# WRITTEN INSTRUCTION
Could you turn everything in the listing below, from the line containing "Enable the Wall of sound checkbox" down through the end of the listing, into a Markdown table with the columns Row and Line, skipping blank lines and leaving out the pictures?

# SOURCE DATA

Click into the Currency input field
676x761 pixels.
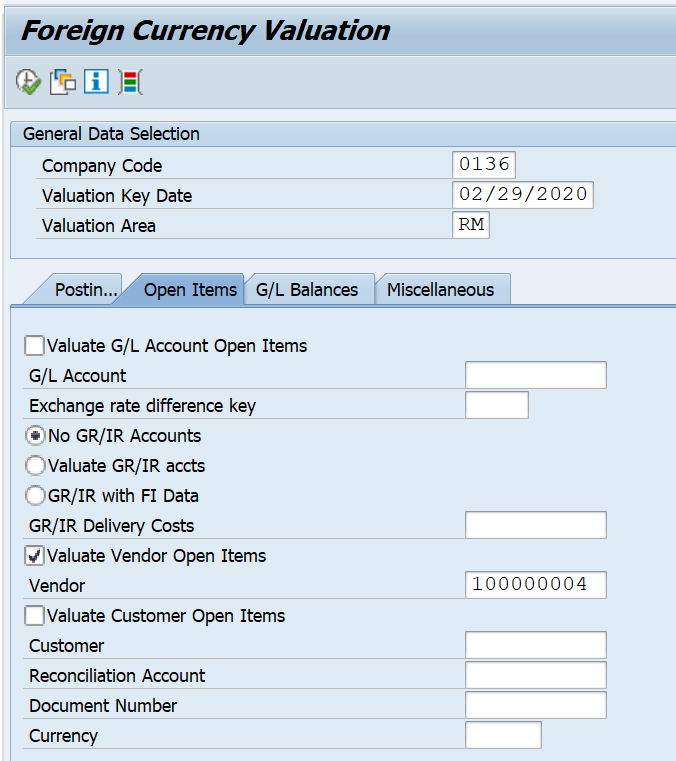click(503, 735)
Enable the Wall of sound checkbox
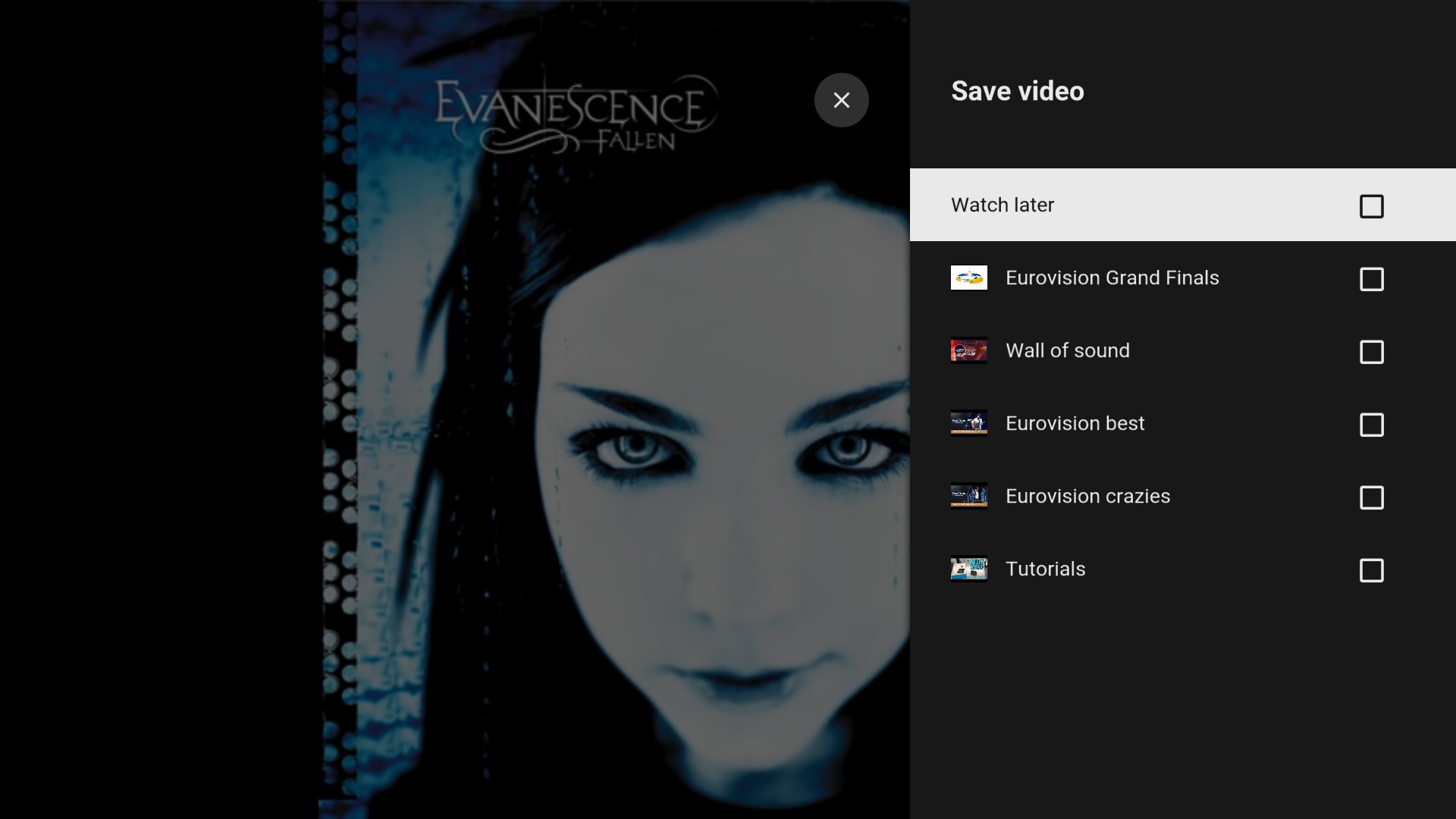 coord(1371,352)
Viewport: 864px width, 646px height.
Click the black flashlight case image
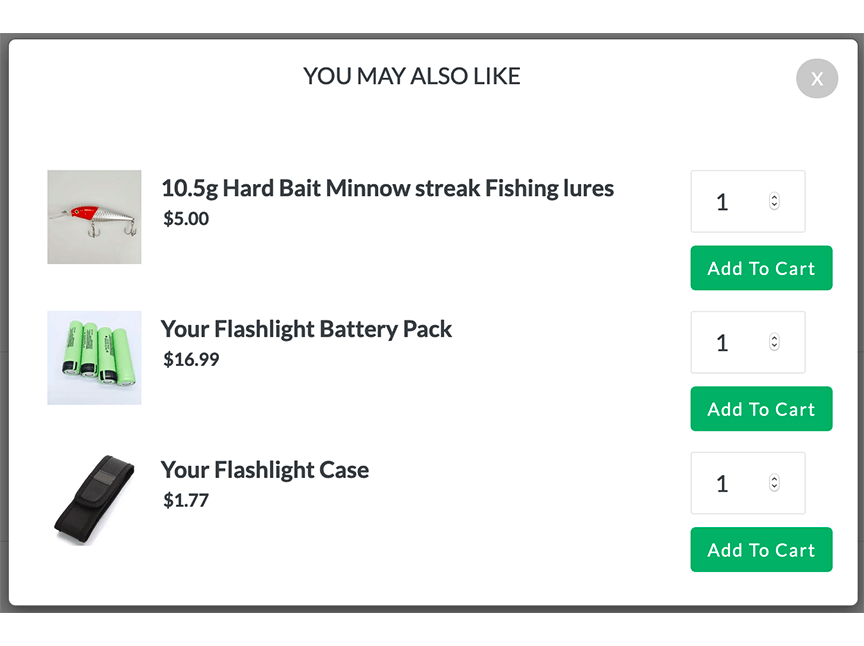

# FINAL ANSWER
| Row | Line |
|---|---|
| 1 | Enable the Wall of sound checkbox |
| 2 |  coord(1371,352) |
| 3 | Viewport: 864px width, 646px height. |
| 4 | Click the black flashlight case image |